# [Exercise tasks]
A – Please transcribe the opinion piece on Joseph Kent's resignation from "Submitted to the" to "a policy disagreement.".
B – Pick up the opinion piece on Joseph Kent's resignation right after its last sentence and continue it.

# [Text extract]

MY GALLERY OPINION / INTERNATIONAL AFFAIRS
The
Fabricated War:
Humanity's
Greatest Crime Against Itself
On
Sun Tzu's timeless warning, Joseph Kent's act of conscience, and the moral
abyss of wars built on lies.
Submitted to the Editorial Board ·
March 2026
I. A Conscience Speaks from the Inside
On March 17, 2026, Joseph Kent —
director of the National Counterterrorism Center, decorated Army veteran of
eleven combat deployments, and a man who lost his own wife to a suicide bombing
in Syria in 2019 — submitted his resignation from the highest counterterrorism
post in the United States government. His reason was not a policy disagreement.
It was a moral stand.
In his resignation letter, Kent wrote
plainly: he could not, in good conscience, support a war against Iran. Iran, he
stated, posed no imminent threat to the United States. The war, he argued, was
being driven by the pressures of Israel and its powerful lobbying apparatus
within America — not by any genuine national security imperative.

# [Supplied material]
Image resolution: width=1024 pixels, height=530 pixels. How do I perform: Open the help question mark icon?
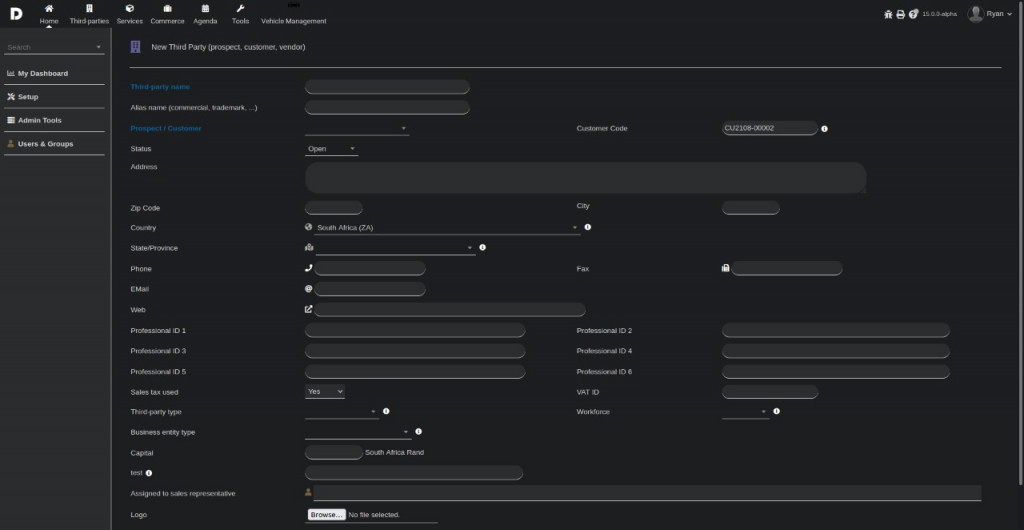[x=913, y=14]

# [Final answers]
A –
Submitted to the Editorial Board ·
March 2026
I. A Conscience Speaks from the Inside
On March 17, 2026, Joseph Kent —
director of the National Counterterrorism Center, decorated Army veteran of
eleven combat deployments, and a man who lost his own wife to a suicide bombing
in Syria in 2019 — submitted his resignation from the highest counterterrorism
post in the United States government. His reason was not a policy disagreement.

B –
He went further, warning that an
"echo chamber" had been deliberately constructed to convince the
American public and its policymakers that Iran was a clear and present danger —
the very same propaganda machinery that had been used to drag the United States
into the catastrophic Iraq War more than two decades earlier.
"A man who has buried his wife to terrorism does not call a
war unnecessary lightly. When such a man resigns rather than serve it — we must
listen."
This is not the protest of a pacifist.
This is the testimony of a warrior who knows, better than most, what war costs
— in blood, in grief, in irreversible consequence. When a man of that biography
says this war is fabricated, the American people owe him the dignity of a
serious hearing.
II. Sun Tzu Knew This 2,500 Years Ago
Long before the age of nation-states,
international law, or nuclear arsenals, a Chinese strategist named Sun Tzu
articulated the ethical and practical stakes of warfare with a clarity that has
never been surpassed. In the opening lines of The Art of War, he wrote:
"War is a
matter of vital importance to the state; a matter of life and death, the road
either to survival or to ruin. Hence, it must be examined with the greatest
care."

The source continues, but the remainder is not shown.